(Screenshot grounding data)
----

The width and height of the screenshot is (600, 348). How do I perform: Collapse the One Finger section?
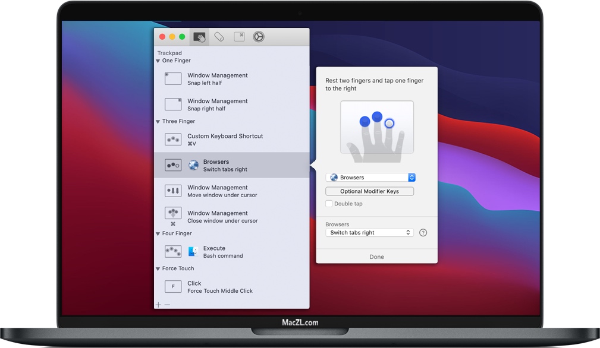point(158,61)
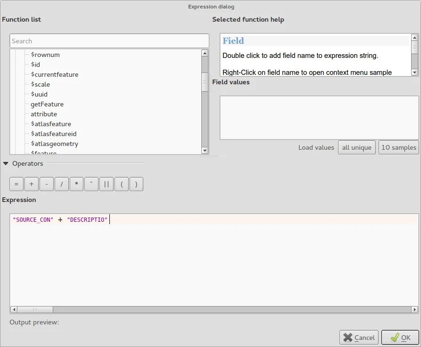421x347 pixels.
Task: Click the equals operator button
Action: tap(17, 185)
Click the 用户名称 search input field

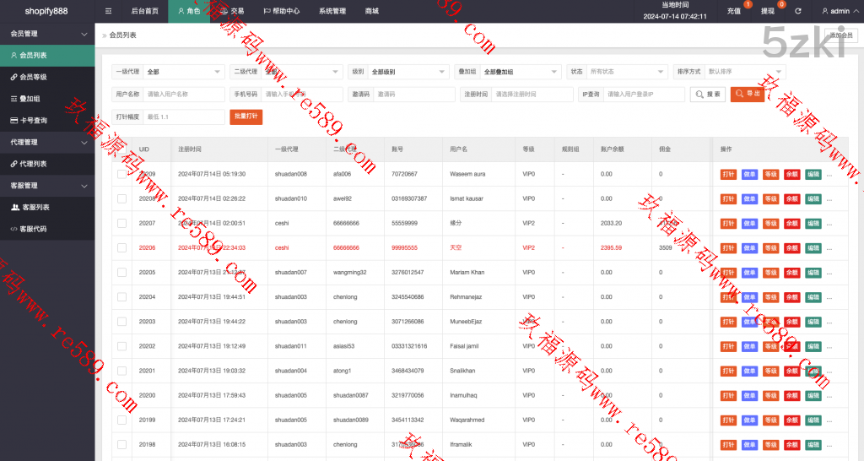coord(183,95)
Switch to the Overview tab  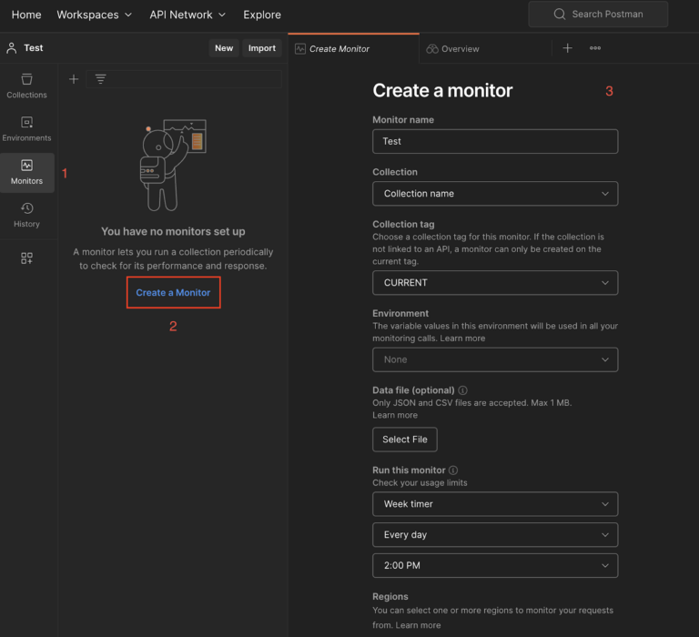point(460,49)

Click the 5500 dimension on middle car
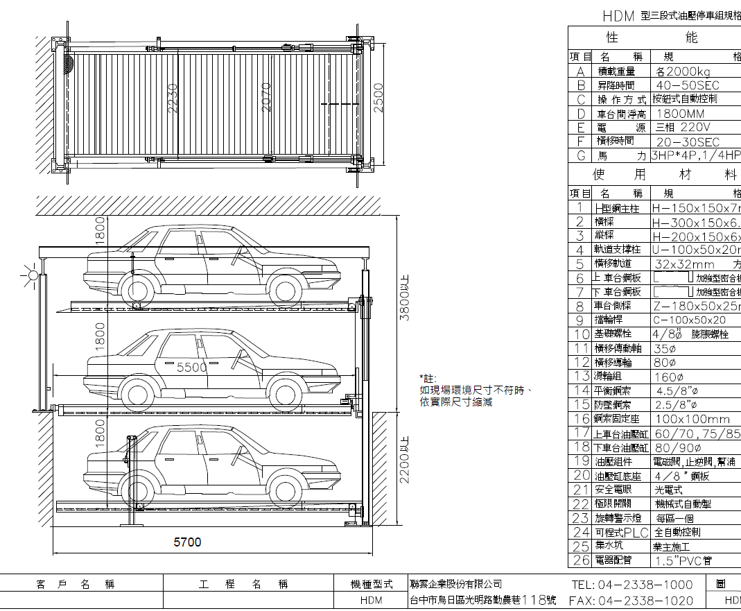[192, 368]
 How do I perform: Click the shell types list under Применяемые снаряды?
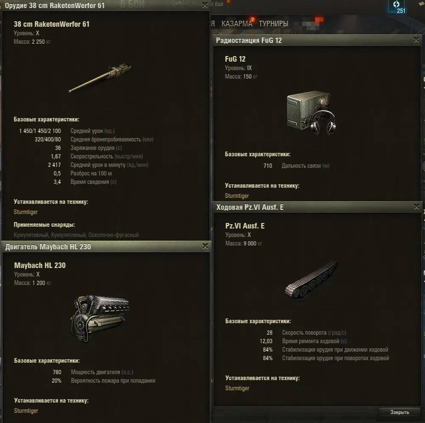point(76,235)
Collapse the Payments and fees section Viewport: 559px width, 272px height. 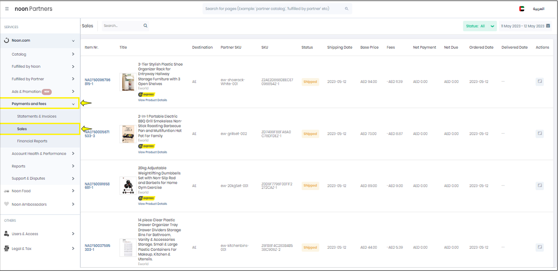click(73, 104)
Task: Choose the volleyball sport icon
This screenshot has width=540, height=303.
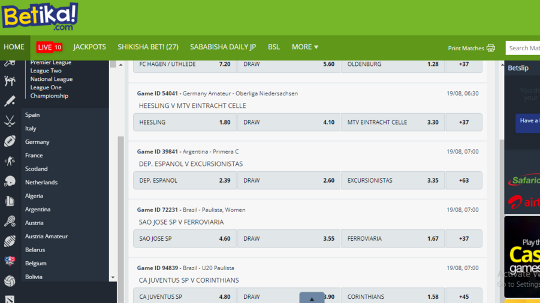Action: [10, 281]
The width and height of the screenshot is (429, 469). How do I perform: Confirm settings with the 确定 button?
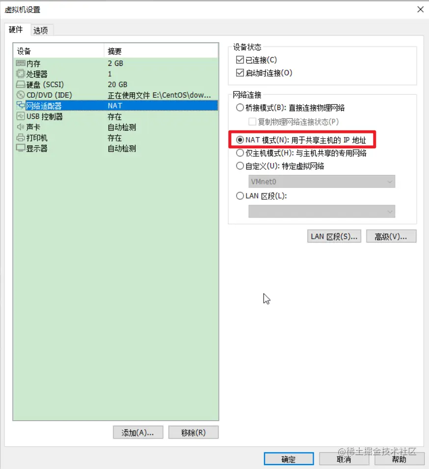tap(289, 459)
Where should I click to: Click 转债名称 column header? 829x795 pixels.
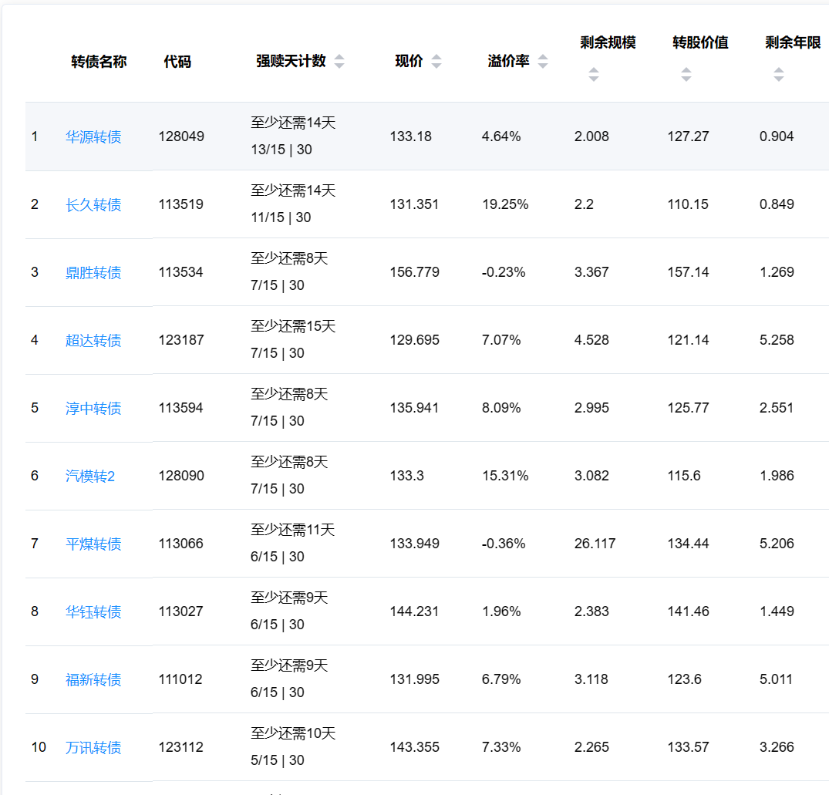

----

== Task description ==
Nothing but the lines from the line with "This screenshot has width=540, height=303." through the last line of the data above should be printed, exactly as written and without pictures.

== Written solution ==
This screenshot has width=540, height=303.
Action: [10, 281]
The width and height of the screenshot is (429, 469). How do I perform: Confirm settings with the 确定 button?
tap(289, 459)
Where should I click to: Click 转债名称 column header? 829x795 pixels.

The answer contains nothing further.